Here are a few. The first one is included because it's not very well known and is not general, though the ones that follow are very general and very useful.

  • A great but not very well known way to find the primitive of $f^{-1}$ in terms of the primitive of $f$, $F$, is (very easy to prove: just differentiate both sides and use the chain rule): $$ \int f^{-1}(x)\, dx = x \cdot f^{-1}(x)-(F \circ f^{-1})(x)+C. $$


$$ \begin{aligned} \displaystyle \int \arcsin(x)\, dx &= x \cdot \arcsin(x)- (-\cos\circ \arcsin)(x)+C \\ &=x \cdot \arcsin(x)+\sqrt{1-x^2}+C. \end{aligned} $$

$$ \begin{aligned} \int \log(x)\, dx &= x \cdot \log(x)-(\exp \circ \log)(x) + C \\ &= x \cdot \left( \log(x)-1 \right) + C. \end{aligned} $$

  • This one is more well known, and extremely powerful, it's called differentiating under the integral sign. It requires ingenuity most of the time to know when to apply, and how to apply it, but that only makes it more interesting. The technique uses the simple fact that $$ \frac{\mathrm d}{\mathrm d x} \int_a^b f \left({x, y}\right) \mathrm d y = \int_a^b \frac{\partial f}{\partial x} \left({x, y}\right) \mathrm d y. $$


We want to calculate the integral $\int_{0}^{\infty} \frac{\sin(x)}{x} dx$. To do that, we unintuitively consider the more complicated integral $\int_{0}^{\infty} e^{-tx} \frac{\sin(x)}{x} dx$ instead.

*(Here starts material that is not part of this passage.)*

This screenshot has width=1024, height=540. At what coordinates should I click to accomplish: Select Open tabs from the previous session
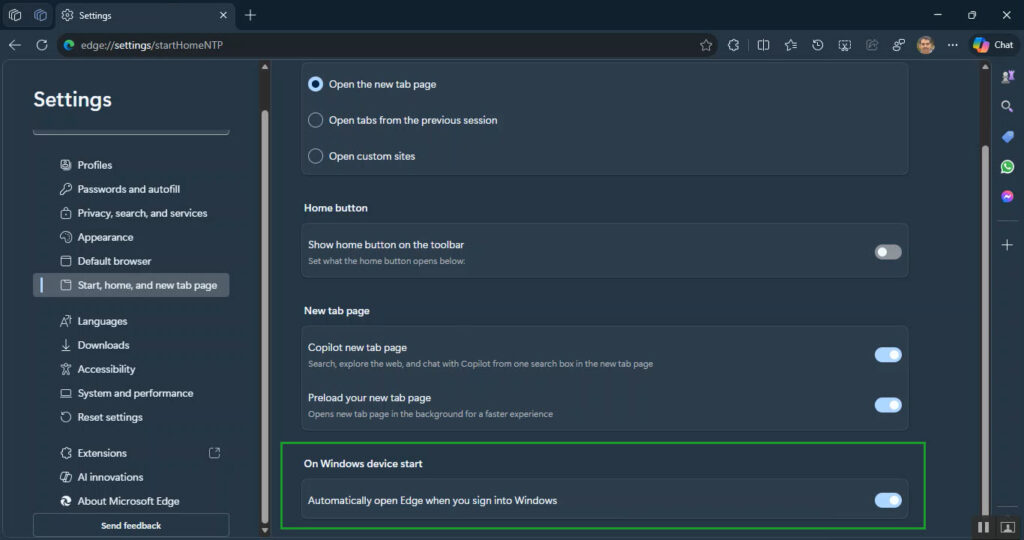pos(316,120)
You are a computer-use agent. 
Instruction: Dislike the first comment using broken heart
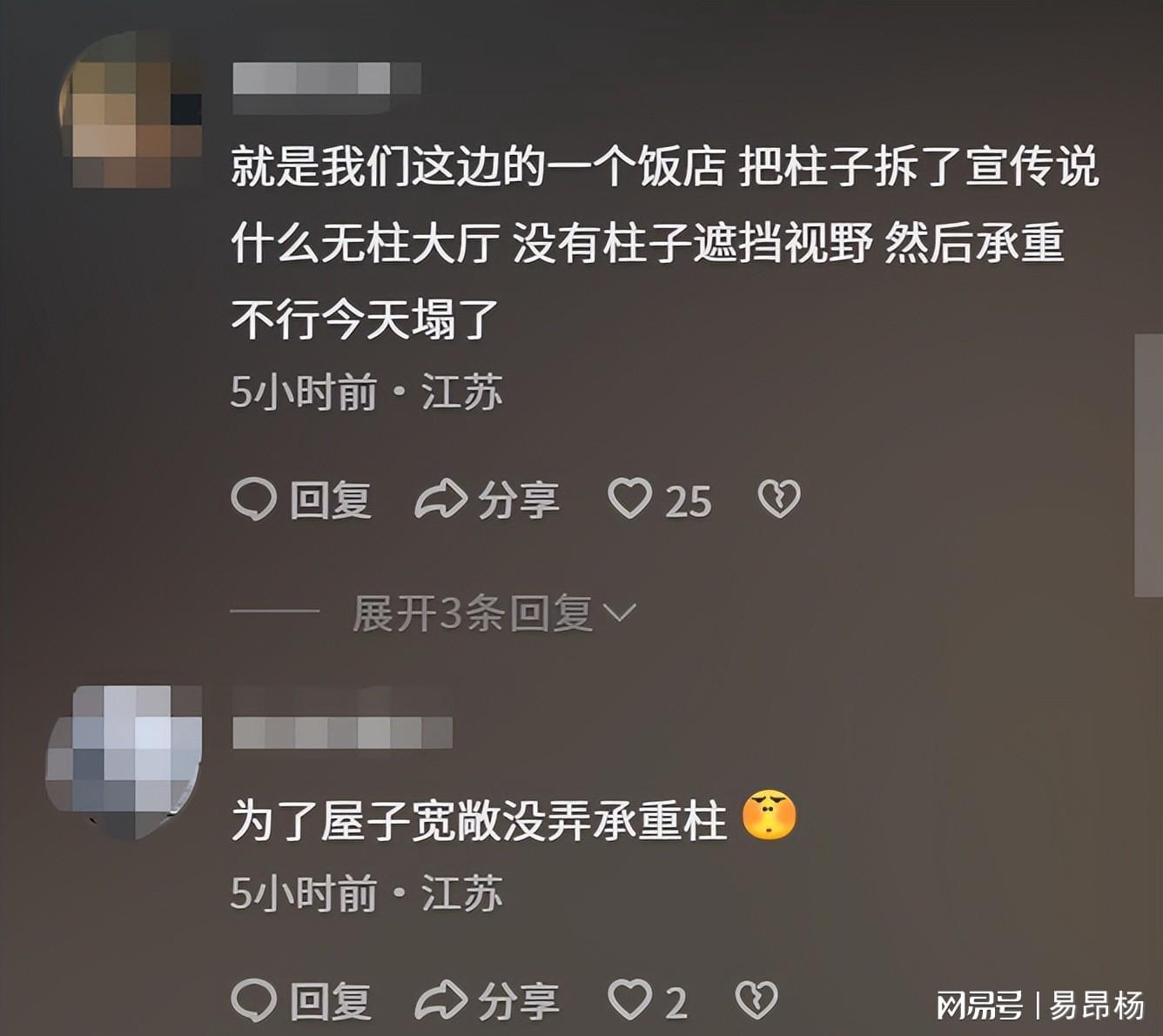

Let $$ I(t)=\int_{0}^{\infty} e^{-tx} \frac{\sin(x)}{x} dx,$$ then $$ I'(t)=-\int_{0}^{\infty} e^{-tx} \sin(x) dx=\frac{e^{-t x} (t \sin (x)+\cos (x))}{t^2+1}\bigg|_0^{\infty}=\frac{-1}{1+t^2}.$$

Since both $I(t)$ and $-\arctan(t)$ are primitives of $\frac{-1}{1+t^2}$, they must differ only by a constant, so that $I(t)+\arctan(t)=C$. Let $t\to \infty$, then $I(t) \to 0$ and $-\arctan(t) \to -\pi/2$, and hence $C=\pi/2$, and $I(t)=\frac{\pi}{2}-\arctan(t)$.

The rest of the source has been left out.